::: Data
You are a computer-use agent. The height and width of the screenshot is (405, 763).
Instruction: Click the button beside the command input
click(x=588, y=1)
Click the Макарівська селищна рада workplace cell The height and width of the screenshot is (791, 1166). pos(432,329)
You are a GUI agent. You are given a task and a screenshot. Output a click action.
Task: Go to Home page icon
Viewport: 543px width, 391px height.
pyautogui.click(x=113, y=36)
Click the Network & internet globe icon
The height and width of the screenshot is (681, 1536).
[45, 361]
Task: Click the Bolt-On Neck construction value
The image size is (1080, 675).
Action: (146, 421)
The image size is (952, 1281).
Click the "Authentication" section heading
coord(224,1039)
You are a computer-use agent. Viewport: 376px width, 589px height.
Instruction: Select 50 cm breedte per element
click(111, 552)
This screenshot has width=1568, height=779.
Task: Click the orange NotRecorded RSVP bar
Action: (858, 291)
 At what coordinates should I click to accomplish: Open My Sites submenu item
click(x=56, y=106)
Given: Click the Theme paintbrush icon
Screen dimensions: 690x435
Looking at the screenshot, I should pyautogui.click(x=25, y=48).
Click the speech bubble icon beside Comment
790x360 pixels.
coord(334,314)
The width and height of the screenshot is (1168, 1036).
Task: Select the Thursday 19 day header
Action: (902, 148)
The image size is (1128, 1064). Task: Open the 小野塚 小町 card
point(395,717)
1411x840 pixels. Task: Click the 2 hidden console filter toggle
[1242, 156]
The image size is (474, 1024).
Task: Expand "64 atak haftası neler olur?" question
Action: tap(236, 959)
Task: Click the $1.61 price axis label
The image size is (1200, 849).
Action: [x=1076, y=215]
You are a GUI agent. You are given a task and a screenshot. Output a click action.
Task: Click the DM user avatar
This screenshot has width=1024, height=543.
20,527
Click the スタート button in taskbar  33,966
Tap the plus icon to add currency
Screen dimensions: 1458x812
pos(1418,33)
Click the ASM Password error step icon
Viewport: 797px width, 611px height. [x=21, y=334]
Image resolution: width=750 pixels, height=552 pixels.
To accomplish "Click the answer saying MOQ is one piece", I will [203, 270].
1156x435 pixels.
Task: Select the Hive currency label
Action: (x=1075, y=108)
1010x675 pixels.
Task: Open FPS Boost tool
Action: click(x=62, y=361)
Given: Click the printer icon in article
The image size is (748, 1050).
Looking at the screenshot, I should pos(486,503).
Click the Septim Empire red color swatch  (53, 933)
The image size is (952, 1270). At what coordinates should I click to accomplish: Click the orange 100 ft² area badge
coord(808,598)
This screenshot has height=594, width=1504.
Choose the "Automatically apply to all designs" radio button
::::::
■ **What is being asked**: Please return the data above in full, without altering a single line.

■ **Result for this task**:
You are a computer-use agent. The height and width of the screenshot is (405, 763).
Instruction: Click the button beside the command input
click(x=588, y=1)
Click the Макарівська селищна рада workplace cell The height and width of the screenshot is (791, 1166). pos(432,329)
You are a GUI agent. You are given a task and a screenshot. Output a click action.
Task: Go to Home page icon
Viewport: 543px width, 391px height.
pyautogui.click(x=113, y=36)
Click the Network & internet globe icon
The height and width of the screenshot is (681, 1536).
[45, 361]
Task: Click the Bolt-On Neck construction value
The image size is (1080, 675).
Action: (146, 421)
The image size is (952, 1281).
Click the "Authentication" section heading
coord(224,1039)
You are a computer-use agent. Viewport: 376px width, 589px height.
Instruction: Select 50 cm breedte per element
click(111, 552)
This screenshot has width=1568, height=779.
Task: Click the orange NotRecorded RSVP bar
Action: (858, 291)
 At what coordinates should I click to accomplish: Open My Sites submenu item
click(x=56, y=106)
Given: Click the Theme paintbrush icon
Screen dimensions: 690x435
Looking at the screenshot, I should pyautogui.click(x=25, y=48).
Click the speech bubble icon beside Comment
790x360 pixels.
coord(334,314)
The width and height of the screenshot is (1168, 1036).
Task: Select the Thursday 19 day header
Action: (902, 148)
The image size is (1128, 1064). Task: Open the 小野塚 小町 card
point(395,717)
1411x840 pixels. Task: Click the 2 hidden console filter toggle
[1242, 156]
The image size is (474, 1024).
Task: Expand "64 atak haftası neler olur?" question
Action: tap(236, 959)
Task: Click the $1.61 price axis label
The image size is (1200, 849).
Action: [x=1076, y=215]
You are a GUI agent. You are given a task and a screenshot. Output a click action.
Task: Click the DM user avatar
This screenshot has width=1024, height=543.
20,527
Click the スタート button in taskbar  33,966
Tap the plus icon to add currency
Screen dimensions: 1458x812
pos(1418,33)
Click the ASM Password error step icon
Viewport: 797px width, 611px height. [x=21, y=334]
Image resolution: width=750 pixels, height=552 pixels.
To accomplish "Click the answer saying MOQ is one piece", I will [203, 270].
1156x435 pixels.
Task: Select the Hive currency label
Action: (x=1075, y=108)
1010x675 pixels.
Task: Open FPS Boost tool
Action: click(x=62, y=361)
Given: Click the printer icon in article
The image size is (748, 1050).
Looking at the screenshot, I should pos(486,503).
Click the Septim Empire red color swatch  (53, 933)
The image size is (952, 1270). At what coordinates should I click to accomplish: Click the orange 100 ft² area badge
coord(808,598)
This screenshot has height=594, width=1504.
Choose the "Automatically apply to all designs" radio button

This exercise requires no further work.